Ironically, doctors’ appointments have always been one of the places where my hearing is the most strained and my hearing loss most evident. You sit in an examination chair in the center of the room while the doctor moves around you, looks at a computer, gathers his tools, and often speaks with his back to you. He may be in a rush to get to his next patient, so he speaks hurriedly, packing as much information into his sentences as he can, and probably using specific medical language that you wouldn’t even be able to understand if you could hear him. You would think a hearing doctor would be more sensitive to the fact that his patients might have trouble understanding him—but not this one.
The first part of the examination was brutal. The audiologist stuck instruments in my ear to the point of pain. It’s not an experience I’ve ever had at subsequent visits to different audiologists. Every other ear exam I’ve had has been pain-free. But as a scared 19-year-old, I had no idea what to expect, which made it even worse.
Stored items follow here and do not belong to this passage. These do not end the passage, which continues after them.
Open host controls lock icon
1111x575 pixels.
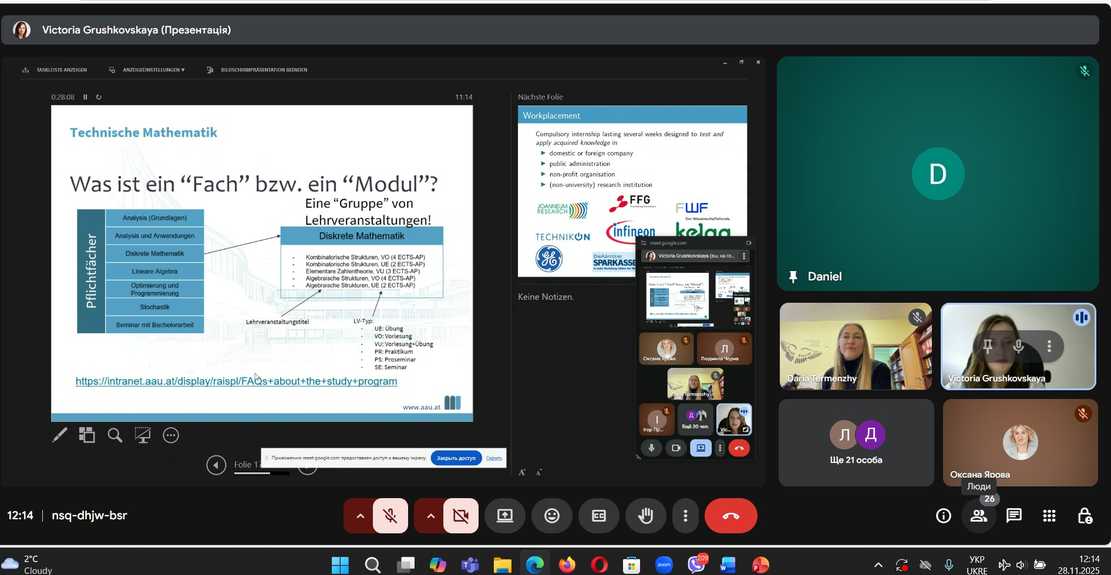(x=1084, y=516)
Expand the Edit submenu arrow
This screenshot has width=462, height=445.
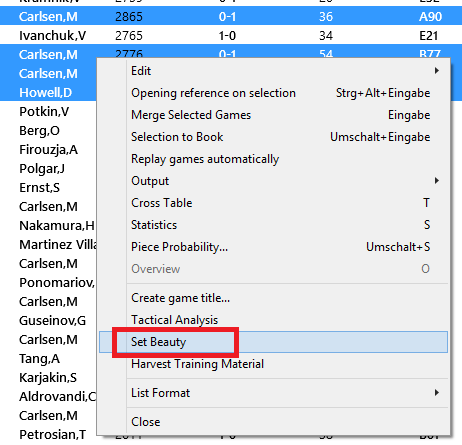pos(437,71)
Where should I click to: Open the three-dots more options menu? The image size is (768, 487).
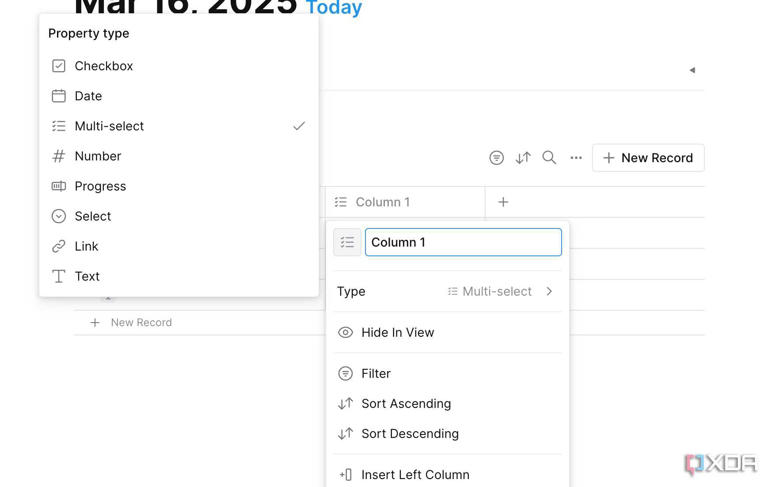click(x=576, y=158)
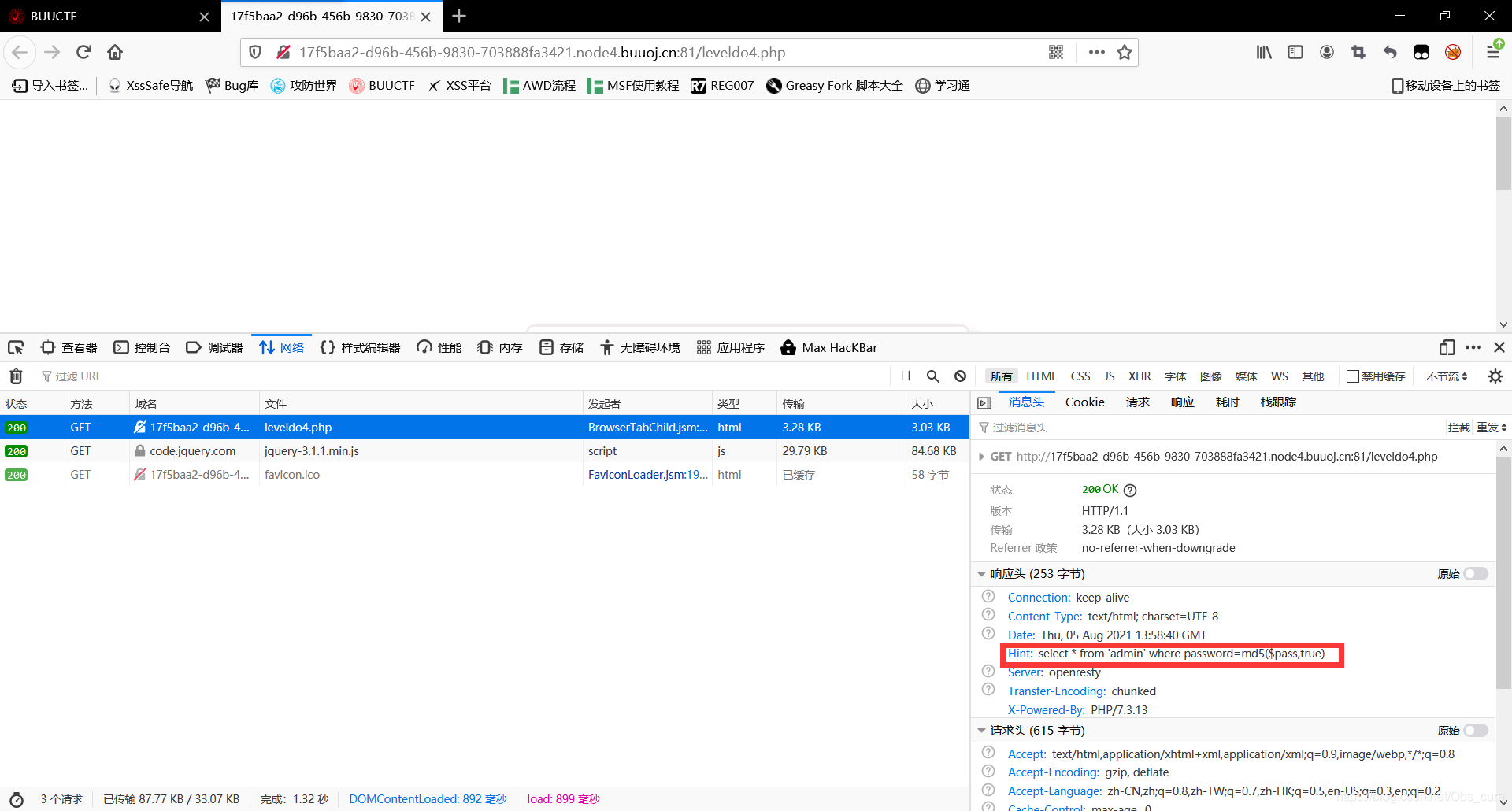This screenshot has height=811, width=1512.
Task: Reload the current page
Action: [83, 52]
Next, the doctor set me up with headphones for a hearing test inside a tiny padded room. He went into a small adjacent room, with a window connecting the two. About halfway through the test, a secretary announced that he had a phone call, which he took in the hallway. I sat in the tiny room waiting for him uncomfortably for 20 minutes, before he returned.
Finally, we got to the results of the examination. My suspicions were confirmed: I had moderate hearing loss. As the doctor went over the charts and line graphs that indicated my condition, I felt relief knowing that I had been right, but also intense fear and sadness of having lost something that others took for granted.
For me, wearing a hearing aid was unthinkable…but going on unable to hear was impossible.